If you avoid introducing money concepts to her because you think she won’t understand them, think again. Developmentally, from ages 5-6, your daughter’s attention span is increasing; she’s starting to understand concepts such as time, learning the importance of rules, and gaining new skills every day to help her become more self-sufficient. More importantly, she’s eager to explore and learn, which makes it a perfect time to introduce the basics of the topics that are relevant and appropriate for her age.
It’s great news that she is capable of learning such concepts early, but even better news is that she wants to! A 2013 Girl Scout Research Institute report found that 90% of girls between 8-17 think it is important for them to learn how to manage money and 87% believe that it’s important to set financial goals.

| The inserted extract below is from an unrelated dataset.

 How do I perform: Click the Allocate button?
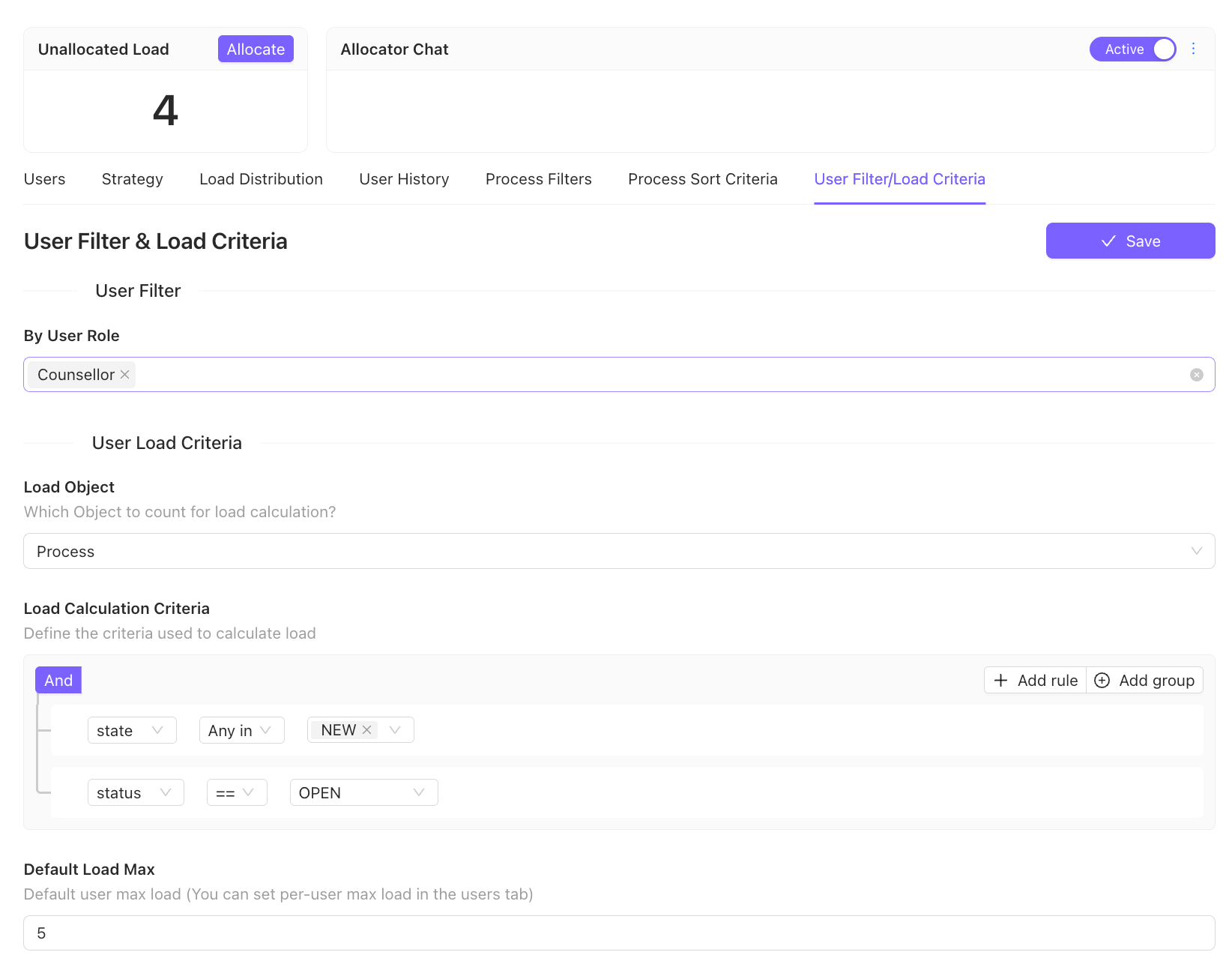[256, 49]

2) It instills a different kind of confidence… and it saves you money
“Only 20% of women feel well prepared to make wise financial decisions”
Girls’ financial insecurity is a largely ignored topic throughout their childhood and teenage years as a result of us not realizing how much our daughters encounter money and finance-related subjects every day, from overhearing you talk about it with your spouse, to the never-ending sales and offers that surround us.

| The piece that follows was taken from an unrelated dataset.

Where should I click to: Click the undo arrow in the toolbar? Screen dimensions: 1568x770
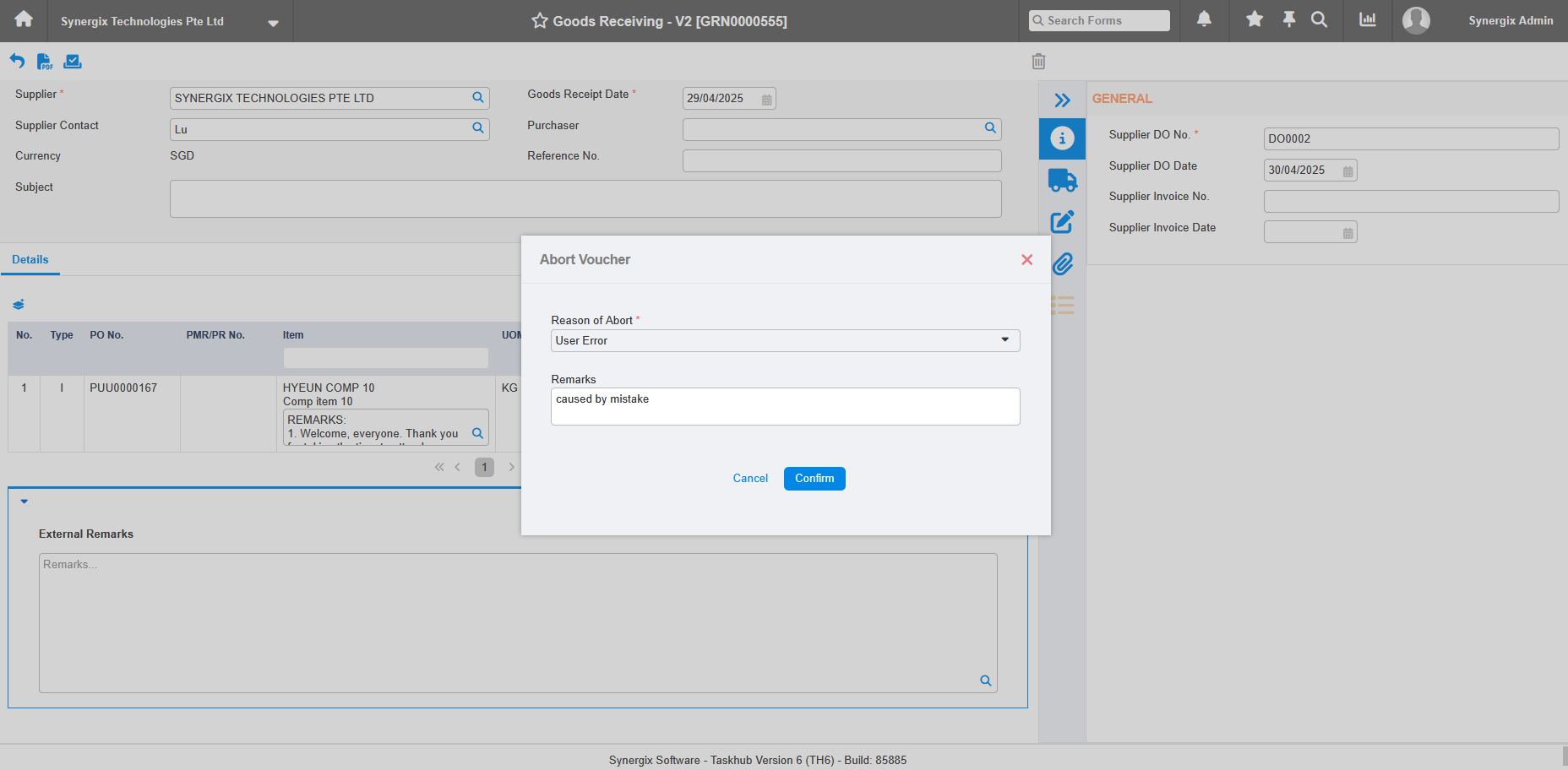coord(16,60)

By exposing our daughters to the subject from an early age, and by continuing and expanding on the conversation, not only are we nurturing her financial confidence by equipping her with the knowledge and skillset needed, we are also instilling other important habits that her future self will thank you for. And, it doesn’t hurt if she saves you some money along the way by becoming savvier around her own saving and spending decisions.
3) Our daughters are at an automatic disadvantage.
We still have a long way to go to achieve gender equality. Nowhere is that clearer than when we look at the challenges our girls face. When it comes to learning about money and finances, boys receive more attention, motivation and mentoring to become financially successful. This pattern continues well into adulthood, and because girls and women are lagging behind, only 20% of women feel well prepared to make wise financial decisions according to a 2014-2015 Research Study on Financial Experience and Behaviors Among Women conducted by Prudential.
To add to the stress, today a gender-based wage gap still exists, with women being paid less than men for the same jobs. This becomes more challenging over the long-term, since women spend less time in the workforce to raise kids, and because women are blessed to outlive men by an average of 7 years, they have to work so much harder to save for retirement.
Sure, it seems like a lifetime away before your daughter enters her adult life, but nothing but good can come out giving her a head start with early financial awareness.
4) We want our daughters to be empowered and have the freedom to choose the lives they want.
What parent doesn’t want to give their daughter all they can and provide them with a better life growing up? We all dream of that for our girls.
An early financial education will provide our daughters with knowledge, tools and skills that will help her create possibilities to have as many options and choices in life as any financially empowered adult women should. And what a beautiful gift that is to our little ones.